(Material provided):
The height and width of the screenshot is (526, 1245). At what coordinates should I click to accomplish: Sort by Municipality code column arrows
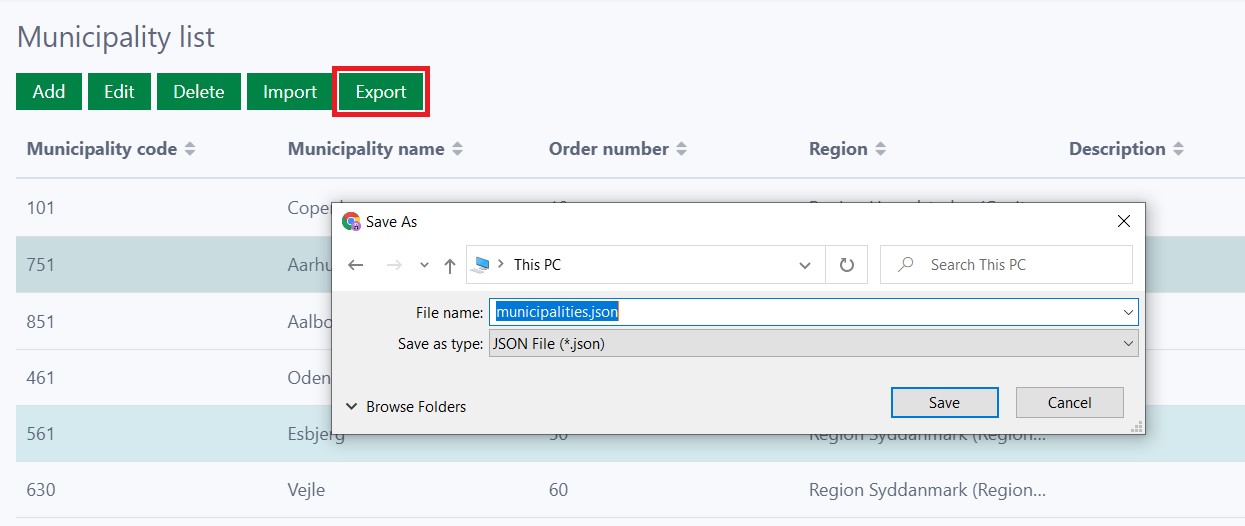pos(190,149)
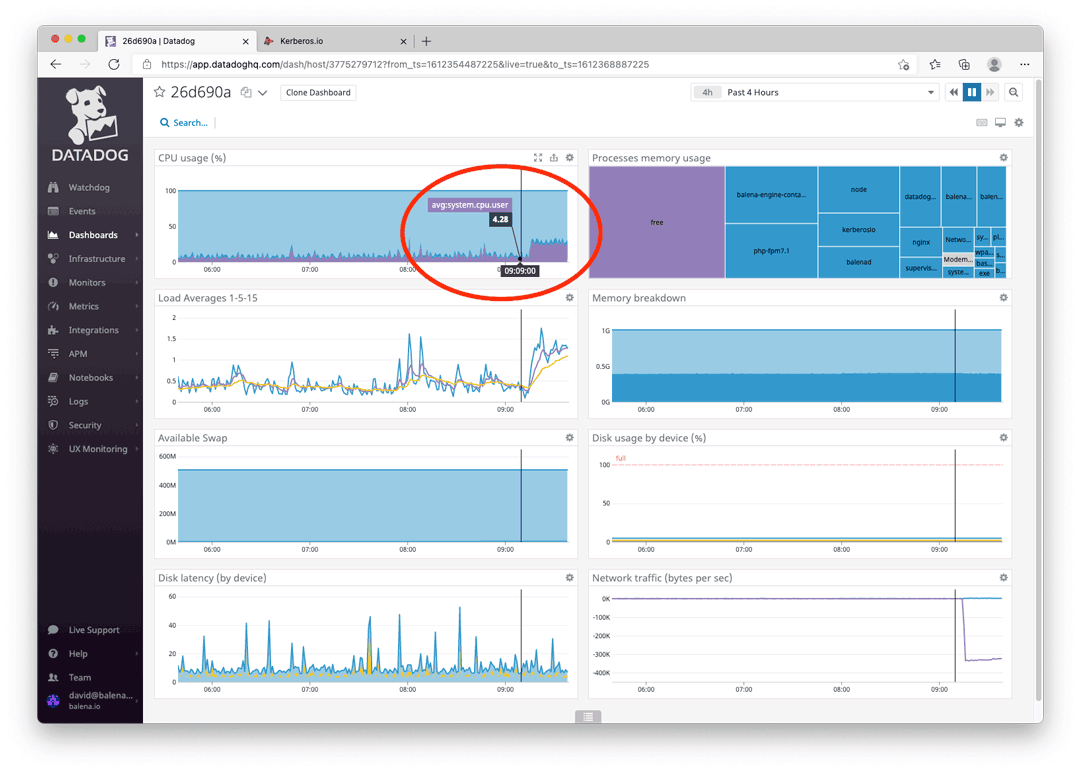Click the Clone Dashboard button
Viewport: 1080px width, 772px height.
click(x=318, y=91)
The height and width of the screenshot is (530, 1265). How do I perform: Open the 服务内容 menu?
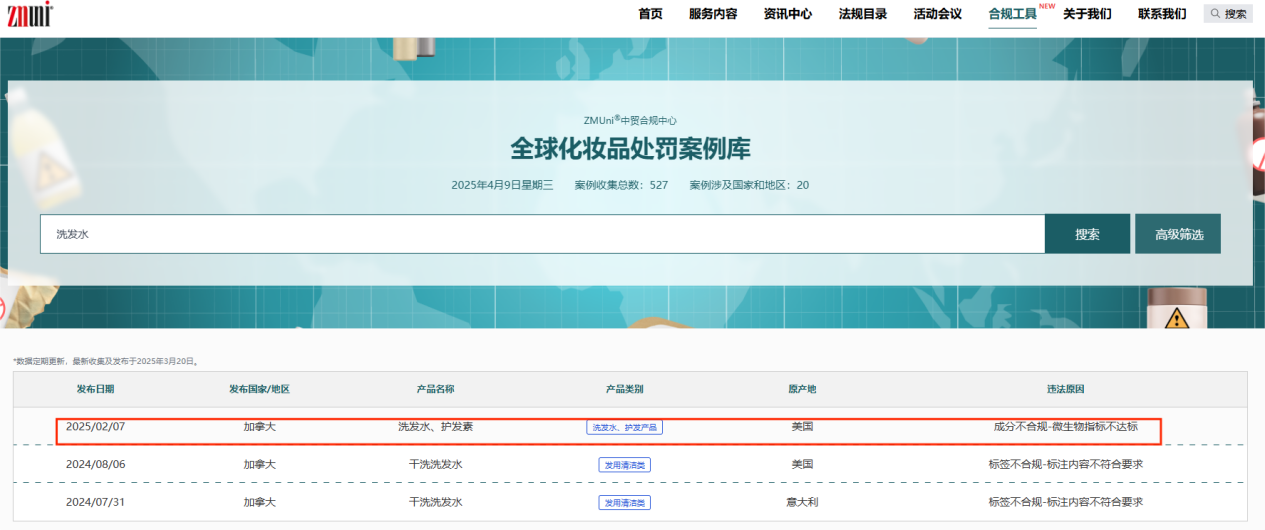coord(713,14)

(About this task):
Transcribe the whole of the data exactly, minus any pictures.

(Your response):
The height and width of the screenshot is (526, 1245). At what coordinates should I click to accomplish: Sort by Municipality code column arrows
pos(190,149)
Click the Clone Dashboard button
Viewport: 1080px width, 772px height.
click(x=318, y=91)
The height and width of the screenshot is (530, 1265). How do I perform: Open the 服务内容 menu?
coord(713,14)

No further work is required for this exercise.